REQUIRED WORK> The response must consist of every record, restated word for word.

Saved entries
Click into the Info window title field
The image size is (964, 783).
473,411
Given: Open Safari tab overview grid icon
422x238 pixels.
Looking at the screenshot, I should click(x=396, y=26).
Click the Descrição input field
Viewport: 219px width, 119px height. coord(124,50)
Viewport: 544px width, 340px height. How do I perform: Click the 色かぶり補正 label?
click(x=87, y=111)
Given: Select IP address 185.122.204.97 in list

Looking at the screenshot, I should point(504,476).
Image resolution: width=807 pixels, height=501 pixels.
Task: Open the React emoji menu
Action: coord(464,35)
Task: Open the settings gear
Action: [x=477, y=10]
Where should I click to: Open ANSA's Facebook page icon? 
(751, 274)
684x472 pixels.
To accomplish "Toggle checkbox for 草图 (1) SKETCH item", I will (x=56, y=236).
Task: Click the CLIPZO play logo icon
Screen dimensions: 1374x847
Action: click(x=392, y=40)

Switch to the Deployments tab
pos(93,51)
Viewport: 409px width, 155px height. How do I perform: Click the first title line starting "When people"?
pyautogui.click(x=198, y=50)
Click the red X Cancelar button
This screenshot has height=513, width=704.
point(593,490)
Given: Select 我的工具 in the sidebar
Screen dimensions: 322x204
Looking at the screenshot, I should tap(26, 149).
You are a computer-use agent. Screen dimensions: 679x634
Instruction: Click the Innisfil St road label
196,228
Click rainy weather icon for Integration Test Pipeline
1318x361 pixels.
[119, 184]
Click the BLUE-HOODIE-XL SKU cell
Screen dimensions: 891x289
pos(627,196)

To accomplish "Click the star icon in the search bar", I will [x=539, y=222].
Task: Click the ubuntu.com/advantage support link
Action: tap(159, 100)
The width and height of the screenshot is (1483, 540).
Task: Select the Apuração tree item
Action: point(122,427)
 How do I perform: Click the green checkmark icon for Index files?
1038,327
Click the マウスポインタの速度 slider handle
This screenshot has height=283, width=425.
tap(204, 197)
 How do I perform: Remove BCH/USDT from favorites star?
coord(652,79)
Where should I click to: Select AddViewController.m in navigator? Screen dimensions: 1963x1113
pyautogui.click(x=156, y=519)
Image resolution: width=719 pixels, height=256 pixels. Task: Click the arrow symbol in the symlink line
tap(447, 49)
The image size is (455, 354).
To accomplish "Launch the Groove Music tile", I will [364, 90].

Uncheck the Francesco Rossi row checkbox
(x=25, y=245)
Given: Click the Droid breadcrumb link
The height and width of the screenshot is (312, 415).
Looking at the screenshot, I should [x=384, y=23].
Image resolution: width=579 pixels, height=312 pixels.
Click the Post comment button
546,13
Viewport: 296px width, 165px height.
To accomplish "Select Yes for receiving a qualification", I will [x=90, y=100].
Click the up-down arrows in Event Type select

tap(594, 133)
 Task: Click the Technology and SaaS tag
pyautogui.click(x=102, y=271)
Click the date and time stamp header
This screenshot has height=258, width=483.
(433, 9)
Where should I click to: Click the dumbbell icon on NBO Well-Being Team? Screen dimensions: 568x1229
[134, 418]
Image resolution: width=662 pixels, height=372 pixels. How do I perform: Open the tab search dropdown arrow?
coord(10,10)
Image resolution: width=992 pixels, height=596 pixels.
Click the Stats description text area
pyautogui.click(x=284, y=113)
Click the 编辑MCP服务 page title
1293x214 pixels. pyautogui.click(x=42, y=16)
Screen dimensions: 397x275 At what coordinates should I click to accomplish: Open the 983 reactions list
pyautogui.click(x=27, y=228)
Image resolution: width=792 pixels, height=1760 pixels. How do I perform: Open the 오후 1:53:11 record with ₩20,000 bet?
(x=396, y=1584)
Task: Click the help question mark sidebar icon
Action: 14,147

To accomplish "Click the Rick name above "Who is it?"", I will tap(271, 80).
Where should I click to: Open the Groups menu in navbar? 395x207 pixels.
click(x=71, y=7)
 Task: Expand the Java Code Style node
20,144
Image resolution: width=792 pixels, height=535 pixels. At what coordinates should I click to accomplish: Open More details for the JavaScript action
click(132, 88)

RESPONSE AREA>
Click into the Info window title field
The image size is (964, 783).
473,411
Given: Open Safari tab overview grid icon
422x238 pixels.
Looking at the screenshot, I should click(x=396, y=26).
Click the Descrição input field
Viewport: 219px width, 119px height. coord(124,50)
Viewport: 544px width, 340px height. How do I perform: Click the 色かぶり補正 label?
click(x=87, y=111)
Given: Select IP address 185.122.204.97 in list

Looking at the screenshot, I should point(504,476).
Image resolution: width=807 pixels, height=501 pixels.
Task: Open the React emoji menu
Action: coord(464,35)
Task: Open the settings gear
Action: [x=477, y=10]
Where should I click to: Open ANSA's Facebook page icon? 
(751, 274)
684x472 pixels.
To accomplish "Toggle checkbox for 草图 (1) SKETCH item", I will (x=56, y=236).
Task: Click the CLIPZO play logo icon
Screen dimensions: 1374x847
Action: click(x=392, y=40)

Switch to the Deployments tab
pos(93,51)
Viewport: 409px width, 155px height. How do I perform: Click the first title line starting "When people"?
pyautogui.click(x=198, y=50)
Click the red X Cancelar button
This screenshot has height=513, width=704.
point(593,490)
Given: Select 我的工具 in the sidebar
Screen dimensions: 322x204
Looking at the screenshot, I should tap(26, 149).
You are a computer-use agent. Screen dimensions: 679x634
Instruction: Click the Innisfil St road label
196,228
Click rainy weather icon for Integration Test Pipeline
1318x361 pixels.
[119, 184]
Click the BLUE-HOODIE-XL SKU cell
Screen dimensions: 891x289
pos(627,196)

To accomplish "Click the star icon in the search bar", I will [x=539, y=222].
Task: Click the ubuntu.com/advantage support link
Action: tap(159, 100)
The width and height of the screenshot is (1483, 540).
Task: Select the Apuração tree item
Action: point(122,427)
 How do I perform: Click the green checkmark icon for Index files?
1038,327
Click the マウスポインタの速度 slider handle
This screenshot has height=283, width=425.
tap(204, 197)
 How do I perform: Remove BCH/USDT from favorites star?
coord(652,79)
Where should I click to: Select AddViewController.m in navigator? Screen dimensions: 1963x1113
pyautogui.click(x=156, y=519)
Image resolution: width=719 pixels, height=256 pixels. Task: Click the arrow symbol in the symlink line
tap(447, 49)
The image size is (455, 354).
To accomplish "Launch the Groove Music tile", I will [364, 90].

Uncheck the Francesco Rossi row checkbox
(x=25, y=245)
Given: Click the Droid breadcrumb link
The height and width of the screenshot is (312, 415).
Looking at the screenshot, I should [x=384, y=23].
Image resolution: width=579 pixels, height=312 pixels.
Click the Post comment button
546,13
Viewport: 296px width, 165px height.
To accomplish "Select Yes for receiving a qualification", I will [x=90, y=100].
Click the up-down arrows in Event Type select

tap(594, 133)
 Task: Click the Technology and SaaS tag
pyautogui.click(x=102, y=271)
Click the date and time stamp header
This screenshot has height=258, width=483.
(433, 9)
Where should I click to: Click the dumbbell icon on NBO Well-Being Team? Screen dimensions: 568x1229
[134, 418]
Image resolution: width=662 pixels, height=372 pixels. How do I perform: Open the tab search dropdown arrow?
coord(10,10)
Image resolution: width=992 pixels, height=596 pixels.
Click the Stats description text area
pyautogui.click(x=284, y=113)
Click the 编辑MCP服务 page title
1293x214 pixels. pyautogui.click(x=42, y=16)
Screen dimensions: 397x275 At what coordinates should I click to accomplish: Open the 983 reactions list
pyautogui.click(x=27, y=228)
Image resolution: width=792 pixels, height=1760 pixels. How do I perform: Open the 오후 1:53:11 record with ₩20,000 bet?
(x=396, y=1584)
Task: Click the help question mark sidebar icon
Action: 14,147

To accomplish "Click the Rick name above "Who is it?"", I will tap(271, 80).
Where should I click to: Open the Groups menu in navbar? 395x207 pixels.
click(x=71, y=7)
 Task: Expand the Java Code Style node
20,144
Image resolution: width=792 pixels, height=535 pixels. At what coordinates should I click to accomplish: Open More details for the JavaScript action
click(132, 88)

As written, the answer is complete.